(Collected data entries)
• • •
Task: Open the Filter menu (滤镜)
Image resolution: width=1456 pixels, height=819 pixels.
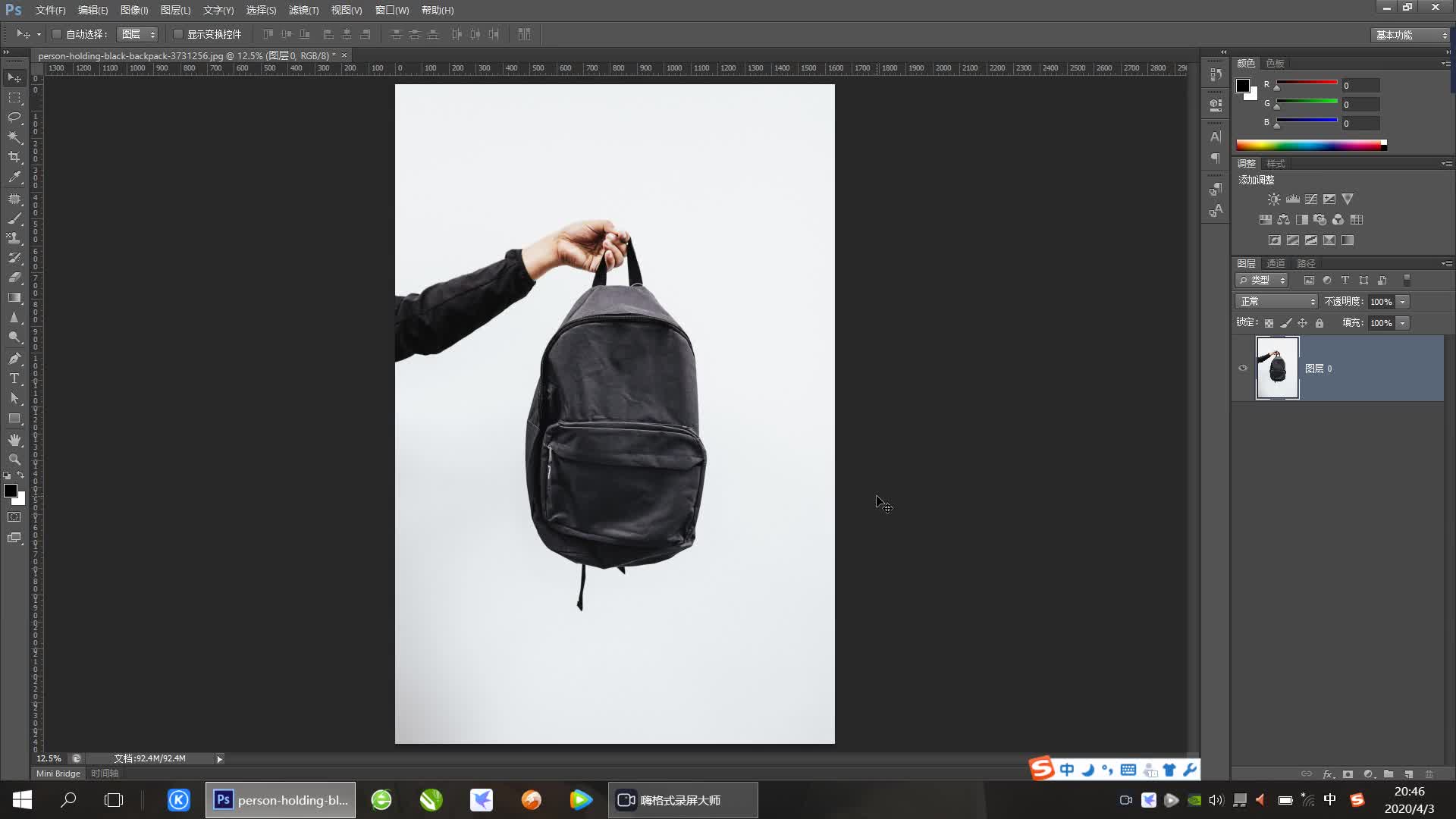Action: point(303,10)
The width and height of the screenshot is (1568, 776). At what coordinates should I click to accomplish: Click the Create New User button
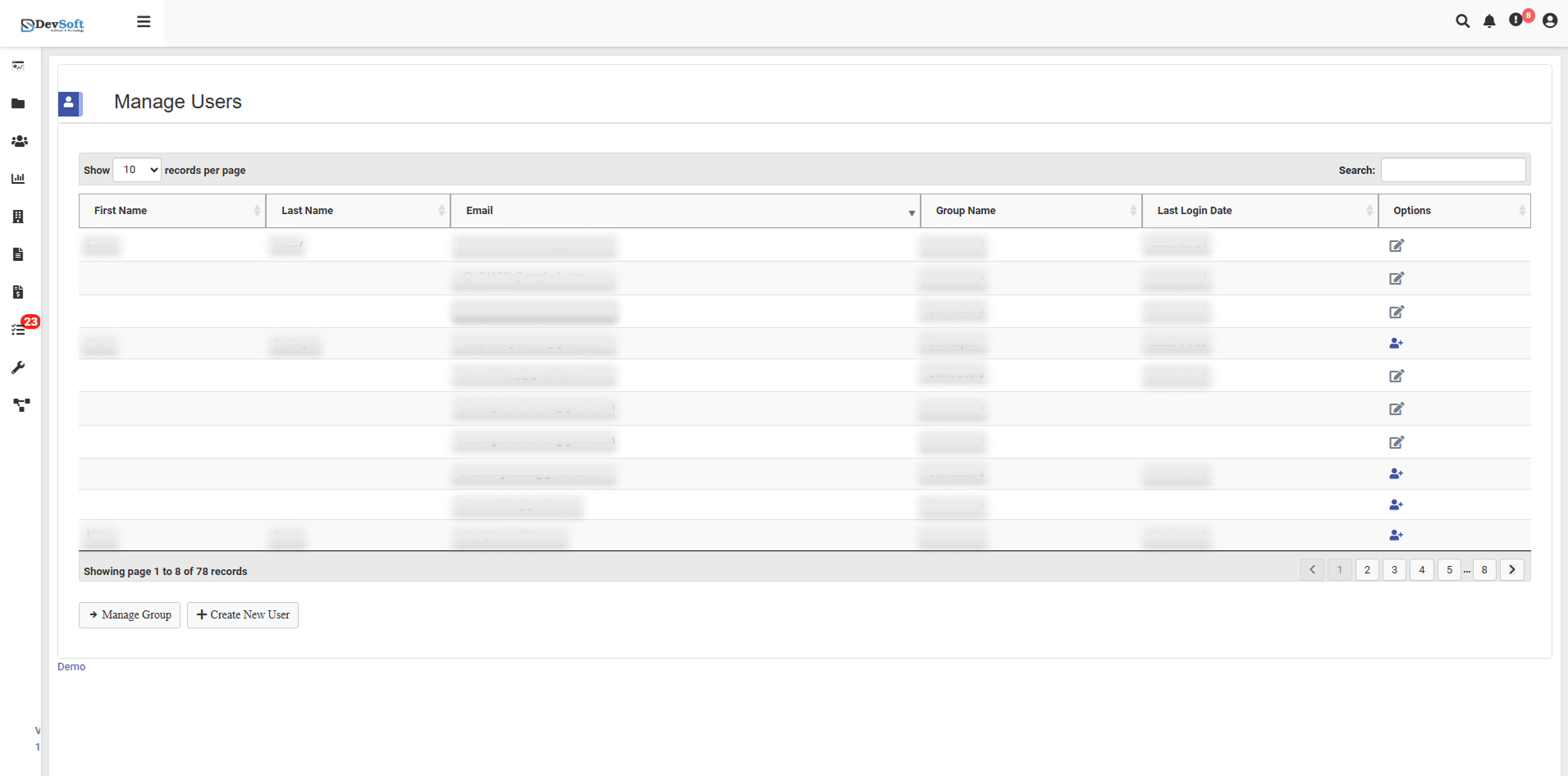[x=242, y=614]

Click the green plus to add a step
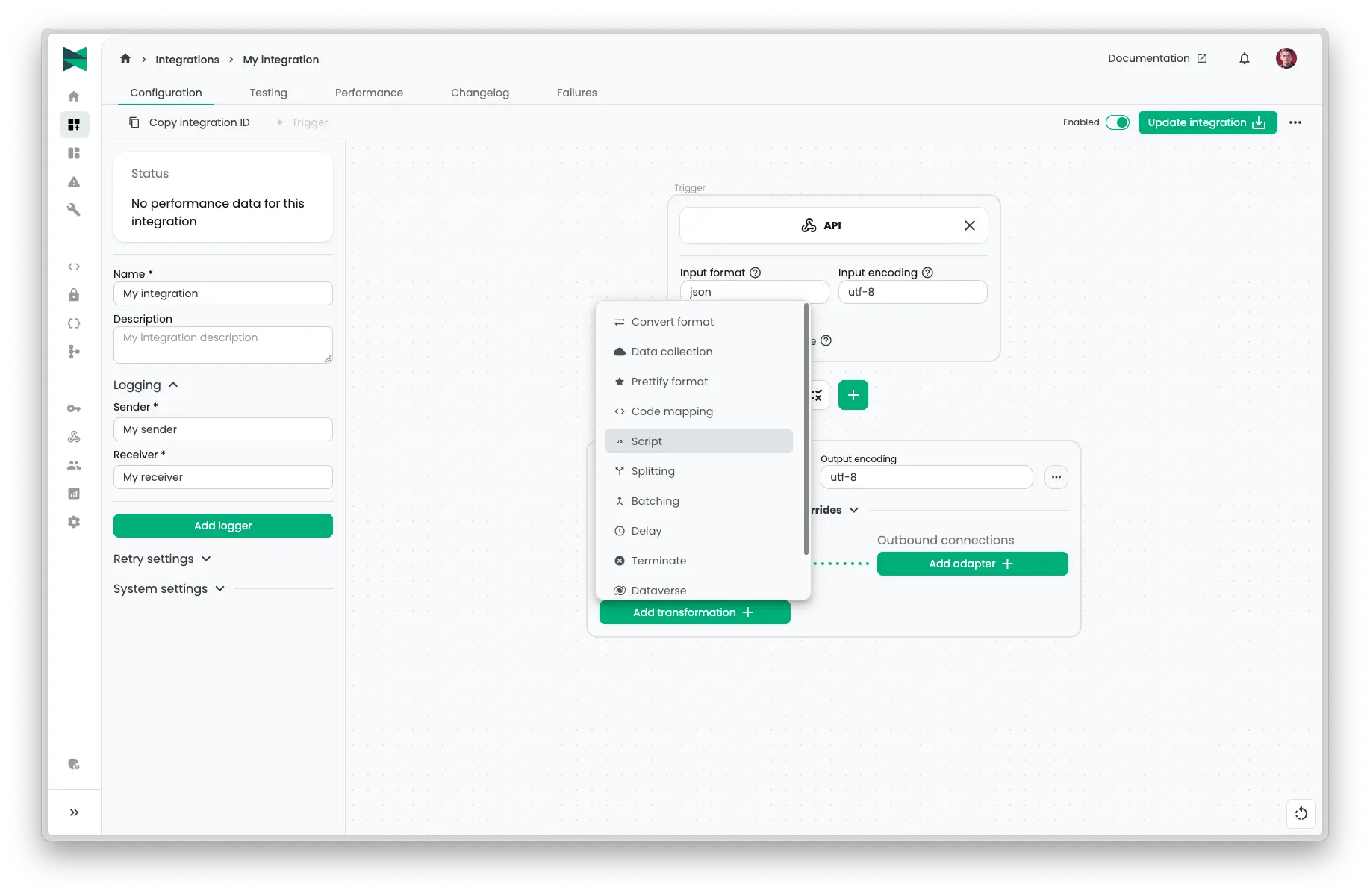click(853, 394)
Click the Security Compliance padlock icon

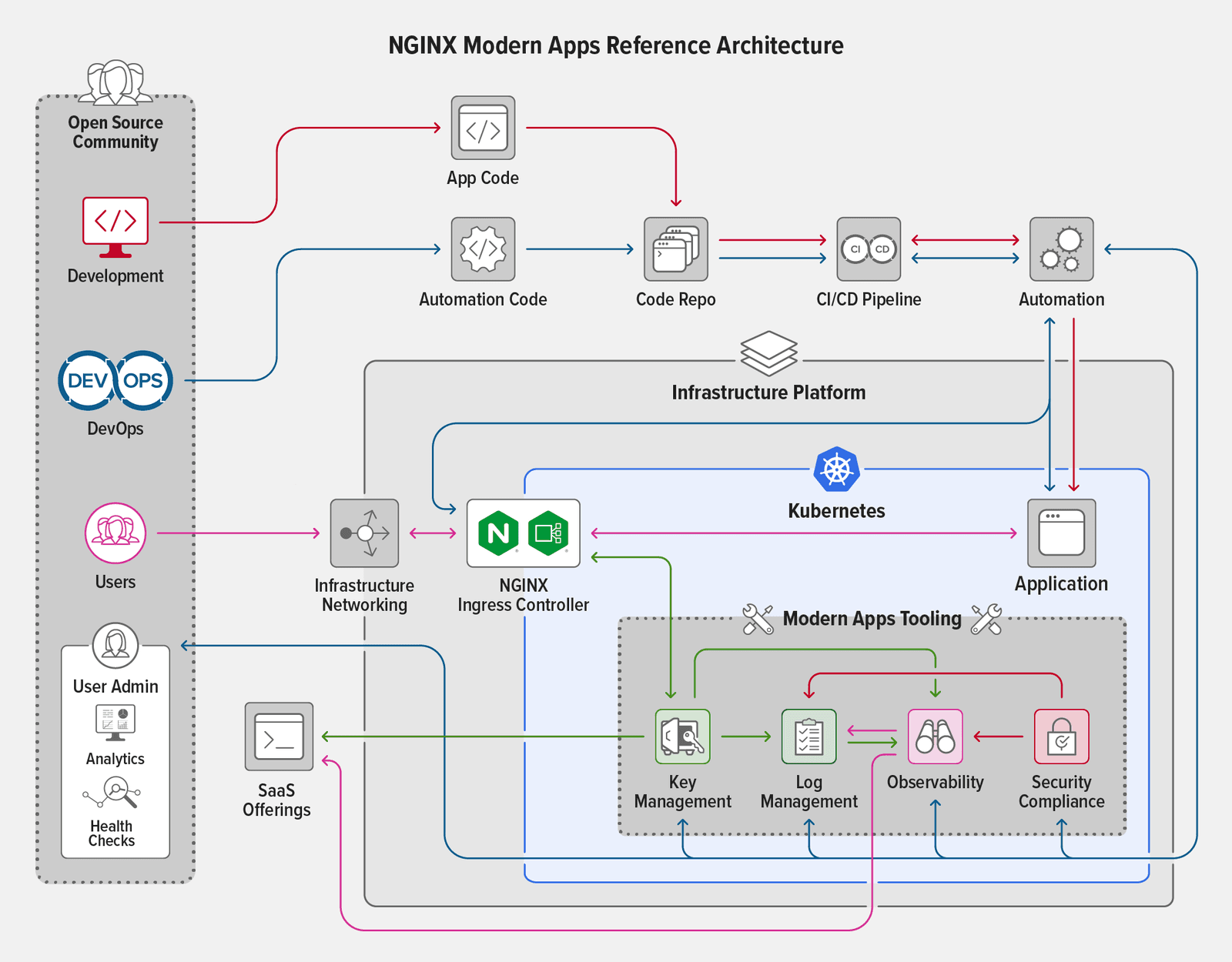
• • •
◆ WORK TO COMPLETE: Without the pictures, give back every record precisely as shown.

◆ THE COMPLETED TASK:
Task: Open the Filter menu (滤镜)
Image resolution: width=1456 pixels, height=819 pixels.
Action: point(303,10)
The width and height of the screenshot is (1568, 776). At what coordinates should I click to accomplish: Click the Create New User button
[x=242, y=614]

Click the green plus to add a step
click(853, 394)
Click the Security Compliance padlock icon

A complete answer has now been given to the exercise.